→ TEXTO DE ORIGEM:
1. A primeira questão a examinar prende-se com a competência deste Tribunal Arbitral.

A Autoridade Tributária suscita a questão da incompetência material do tribunal arbitral por considerar que se encontram excluídas do âmbito da arbitragem tributária as decisões de indeferimento de pedidos de revisão oficiosa e que nesta revisão oficiosa não foi apreciada a legalidade de qualquer acto tributário de liquidação porquanto a mesma ficou prejudicada na medida em que faltava um pressuposto procedimental necessário à sua efectiva apreciação.

Em causa está a interpretação do disposto no artigo 2.º, n.º 1, alínea a), da Portaria 112-A/2011, de 22 de Março, diploma que, em aplicação do artigo 4.º do Regime Jurídico da Arbitragem Tributária (RJAT), regulamenta o âmbito de vinculação da administração tributária aos tribunais arbitrais que funcionam no CAAD. Nos termos dessa disposição, os serviços e organismos que integram a Administração Tributária vinculam-se à jurisdição arbitral no tocante a qualquer dos tipos de pretensões identificadas no n.º 1 do artigo 2.º desse Regime, com exceção das relativas à “declaração de ilegalidade de actos de autoliquidação que não tenham sido precedidos de recurso à via administrativa nos termos dos artigos 131.º a 133.º do Código de Procedimento e de Processo Tributário”.

→ MATERIAL DE ORIGEM:
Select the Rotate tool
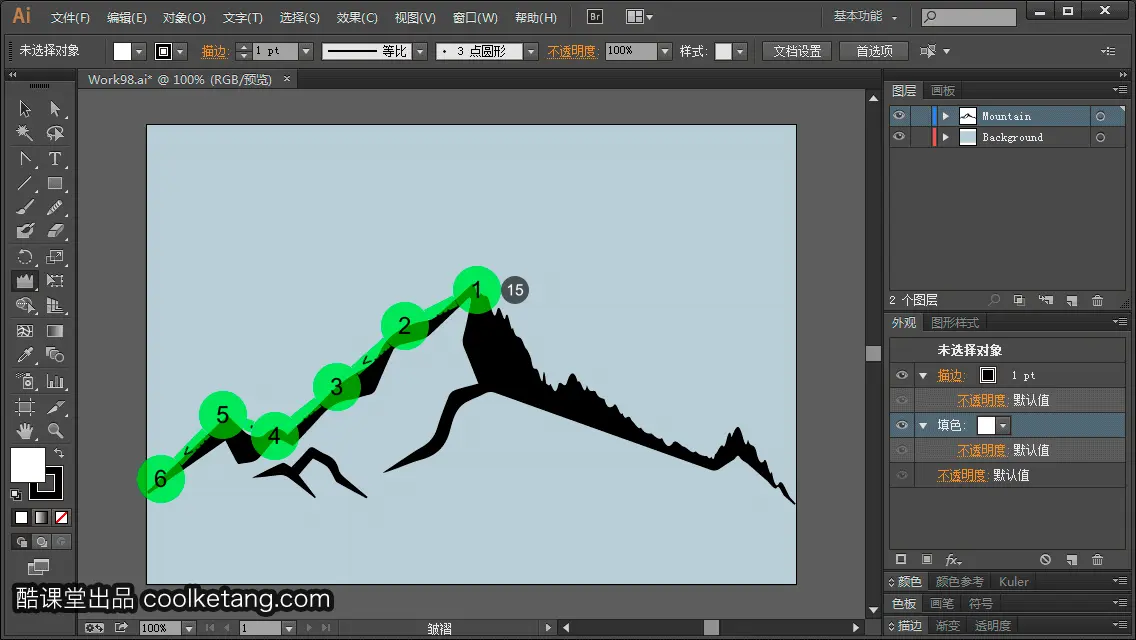Image resolution: width=1136 pixels, height=640 pixels. (x=25, y=257)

→ EXERCÍCIO PROPOSTO 1:
Responda, com base no texto sobre a competência do Tribunal Arbitral:
(a) Que entidade suscita a questão da incompetência material do tribunal arbitral?
(b) Em que data foi publicada a Portaria 112-A/2011?
(c) Que sigla designa o Regime Jurídico da Arbitragem Tributária?
→ EXERCÍCIO PROPOSTO 2: Enumere todas as disposições legais citadas no texto sobre a competência do Tribunal Arbitral, indicando o diploma a que cada uma pertence.
As linhas provêm de outra fonte, sem relação com o texto.

→ RESPOSTA CORRETA 1:
(a) A Autoridade Tributária.
(b) A 22 de Março.
(c) RJAT.

→ RESPOSTA CORRETA 2:
- Artigo 2.º, n.º 1, alínea a), da Portaria 112-A/2011
- Artigo 4.º do Regime Jurídico da Arbitragem Tributária (RJAT)
- N.º 1 do artigo 2.º do Regime Jurídico da Arbitragem Tributária (RJAT)
- Artigos 131.º a 133.º do Código de Procedimento e de Processo Tributário